Ruta 40 czyli dzienniki nie-motocyklowe (część 1 z 2)
Ikona wojującego komunizmu, boski Che-Guevara, przewróciłby się w grobie gdyby wiedział, że zapragnąłem udać się jego śladami po lekturze „Dzienników”. Nic bardziej mylnego – ten Pan znajduje się na przeciwległym biegunie mojej wizji świata niemniej Ruta 40, tak bardzo rozreklamowana w jego biografiach jest jednym z symboli Ameryki Południowej. I właśnie o wyprawie między innymi tym szlakiem jest to opowiadanie.
Argentyna.
Mamy własne samochody, przywiezione w kontenerach z Polski, jedziemy ekipą 7 aut, przygotowani na wszelkie warunki jakie możemy napotkać po drodze. Plany mamy ambitne, od pobytu w brazylijskiej dżungli i paragwajskim Chako przez przejazd między boliwijskimi wulkanami Az po przemierzenie argentyńskiej pampy i chilijskiej tundry. Na początku wyprawy zaś jest Buenos Aires, inaczej Miasto Pomyślnych Wiatrów, przepiękna metropolia Nowego Świata. Samo Buenos jest miastem tętniącym latynoskim rytmem, którego wieczorne i nocne życie zapiera dech w piersiach.
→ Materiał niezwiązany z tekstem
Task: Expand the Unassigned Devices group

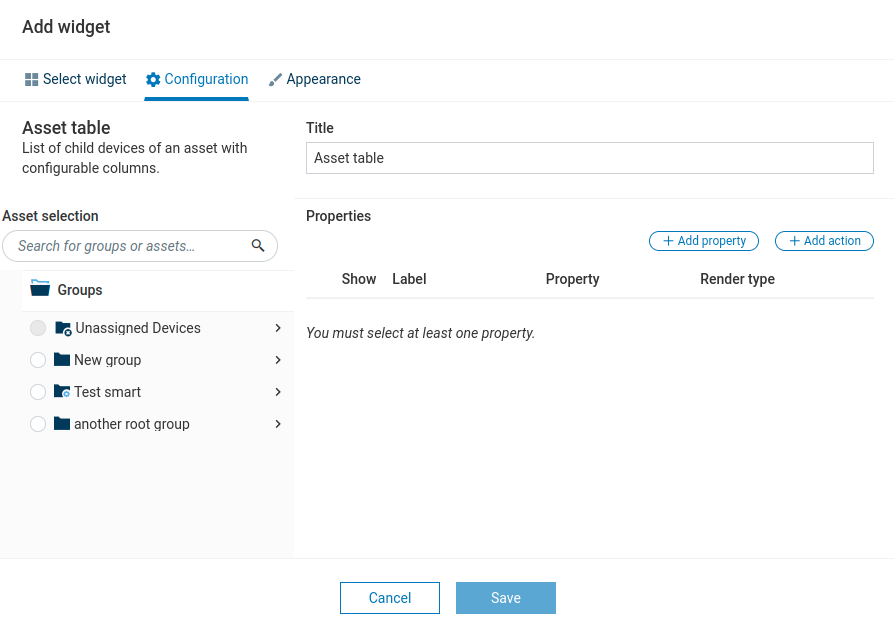Action: pos(277,328)
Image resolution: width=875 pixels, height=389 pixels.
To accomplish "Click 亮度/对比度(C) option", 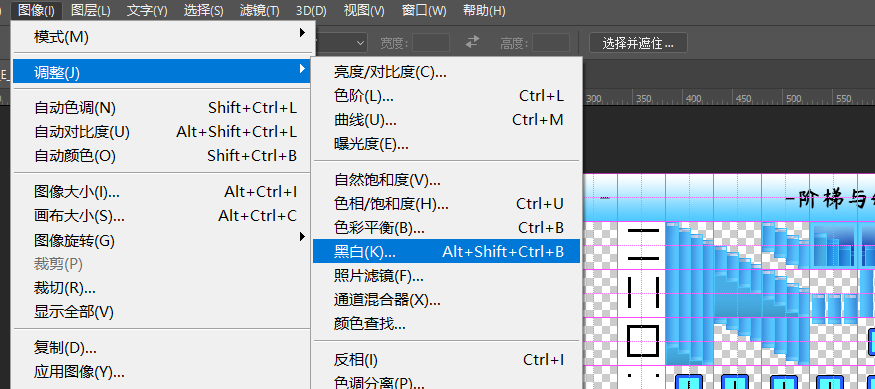I will coord(446,71).
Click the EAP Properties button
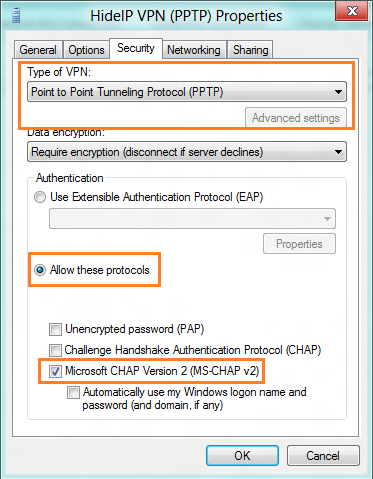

Obowiązkowo oglądamy pokazy szkół tanga, chodzimy do knajp i knajpeczek, tych drogich, przeznaczonych dla zachodnich turystów jak i takich lokalnych odwiedzanych tylko przez Argentyńczyków. Podziwiamy najszerszą ulicę w Ameryce Południowej, Avenido 9 Julio, ze sławnym obeliskiem upamiętniającym założenie miasta, spacerujemy uliczkami dzielnicy portowej La Boca, oglądamy zabytkową dzielnicą Belgrano. Te trzy dni, które spędzamy w Buenos, załatwiając w międzyczasie formalności celne, pozwalają nam wejść w ciepły, jakże inny od europejskiego, radosny klimat Argentyny. Rankiem czwartego dnia opuszczamy miasto. Nasz cel to Foz de Iguazu, największe wodospady w Ameryce Południowej, znane z filmu „Misja”. Droga jest długa i prosta, zajmuje nam całe 2 dni. Chcemy dojechać tam jak najszybciej bowiem po drodze mamy tylko farmy i farmy – jest to obszar najwcześniejszej hiszpańskiej kolonizacji. Niemniej udaje nam się zobaczyć kilka ciekawych miejsc, takich jak gorące źródła w Chajari i spotkać niesamowitych ludzi na przygodnych campingach. Tuż przed Iguazu zwiedzamy ruiny jezuickich misji San Ignacio Mini, dające nam wyobrażenie jak mogła wyglądać pierwsza w nowoczesnym świecie rzeczywista wspólnota chrześcijańska. Widzimy także kawałki zachowanej prawdziwej dżungli, która kiedyś zamieszkiwali dzicy a dziś ucywilizowani Indianie Guarani. Dżungli praktycznie już nie ma, wszędzie dokoła pola i plantacje, tylko w najbliższym otoczeniu wodospadów zachował się większy kawałek lasów deszczowych.
Brazylia.
Wodospady Iguazu najlepiej ogląda się od strony Brazylii, przekraczamy więc granicę i jedziemy na zwiedzanie. Kaskada robi wrażenie, zwłaszcza, że wody nie jest ani za dużo ani za mało. Pływamy pontonem po rzece, jak biali turyści zwiedzamy dżunglę ścieżkami dydaktycznymi, chodzimy kładkami nad koroną wodospadów. O żadnej przygodzie nie można tu mówić bowiem jest to miejsce, które odwiedzają miliony turystów rocznie. I rzeczywiście warto je zobaczyć. Wieczorem, zachęceni przez przypadkowego Brazylijczyka idziemy na prawdziwą ucztę do jednej z knajpek leżących przy bocznej uliczce w Foz. Tylu przepysznych rodzajów mięsa, różnych potraw i napojów jednorazowo nigdzie nie jedliśmy więc na noc zostaje nam hotel – dalej nigdzie nie możemy się już ruszyć.
Paragwaj.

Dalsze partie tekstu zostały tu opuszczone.